WHAT YOU NEED TO DO — Since only part of the material below is wanted, output exactly the lines from the one with "Open the For" up to and including the one with "the Top Line".

SOURCE DATA —
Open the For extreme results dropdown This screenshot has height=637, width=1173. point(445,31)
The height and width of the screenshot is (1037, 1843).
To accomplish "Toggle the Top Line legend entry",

--

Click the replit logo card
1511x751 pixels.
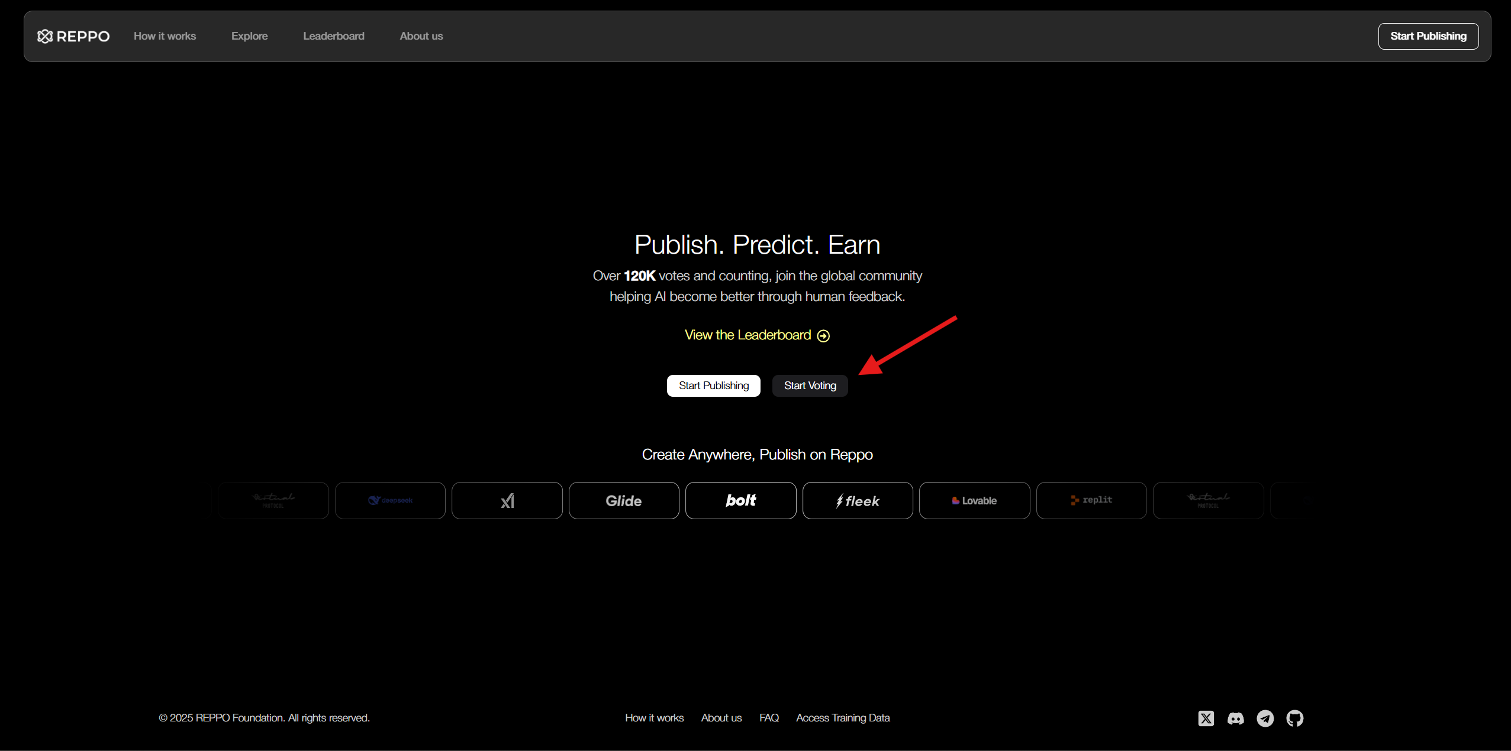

SOLVED PROBLEM —
Open the For extreme results dropdown This screenshot has height=637, width=1173. point(445,31)
The height and width of the screenshot is (1037, 1843).
To accomplish "Toggle the Top Line legend entry",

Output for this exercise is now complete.